Acontece, porém, que estes fatores só lentamente se desenvolvem, o que acabou por determinar o recurso louco e sem moral à dopagem. Hoje, conhece-se já o suficiente para poder imaginar o que deverá ser a verdadeira realidade por detrás desta prática imoral e criminosa. É, no fundo, o preço da competitividade sem limites, que de pronto hipertrofiou o papel social do lucro, levando à procura de máximos por qualquer processo e feitio.

Mas olhemos, agora, o segundo caso citado ao início. Como se sabe – ainda hoje é assim –, o que é lá de fora é que é bom. Tal significaria, naquele tempo longínquo, que, a serem reconhecidos os títulos académicos obtidos fora de Portugal, de pronto por aqui nos surgiria uma miríade de supostas sumidades. Aliás, logo após a Revolução de 25 de Abril, surgiram terríveis lutas no seio das nossas academias ao redor da qualidade do trabalho produzido por portugueses que haviam vivido no exílio durante a II República. E se nos domínios da Sociologia e da Ciência Política ainda se veio a reconhecer, em Portugal, qualidade ao trabalho desses nossos concidadãos, já no das ciências exatas tudo acabou por dar em (quase) nada. Até no domínio da História.

Acontece, porém, que o acesso à universidade, nos Estados Unidos, é legalmente facultado a jovens cujos pais façam uma doação capaz à mesma, ainda que os filhos em causa não disponham das condições impostas, à entrada, à generalidade dos candidatos. E não me admiraria se, em Portugal, no domínio das universidades não públicas, esta prática pudesse ter lugar. No fundo, é a naturalíssima consequência do tudo privado.

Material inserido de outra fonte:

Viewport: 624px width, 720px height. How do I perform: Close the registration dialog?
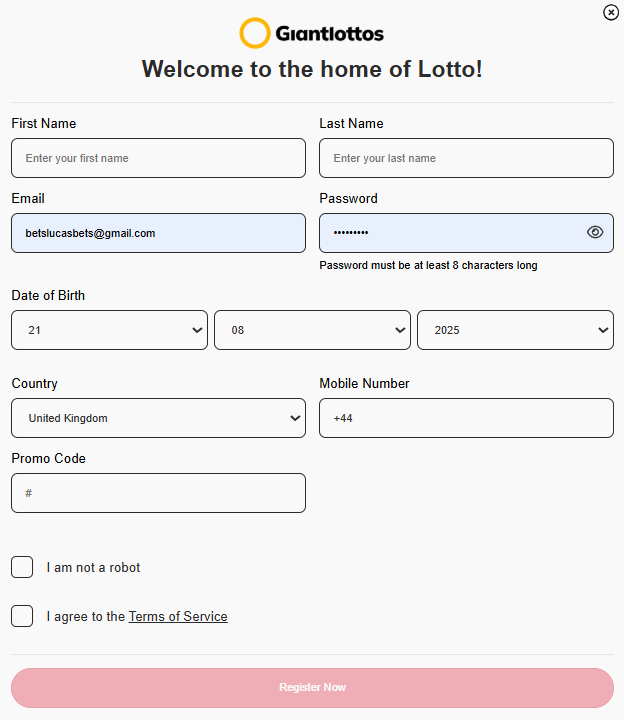(611, 12)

O que estes professores fizeram foi o que também fizeram os gestores de grandes bancos, mesmo mundiais, hipertrofiando os lucros, de molde a conseguirem chorudos bónus. A grande diferença é que, neste caso, não tiveram lugar quaisquer condenações, uma vez que o sistema financeiro vive dessa mesma prática. Até porque, em caso de desgraça, pagamos nós. Talvez valha a pena que os professores ora condenados, logo que saiam da prisão, se determinem a criar um banco, mesmo que apenas estadual ao início.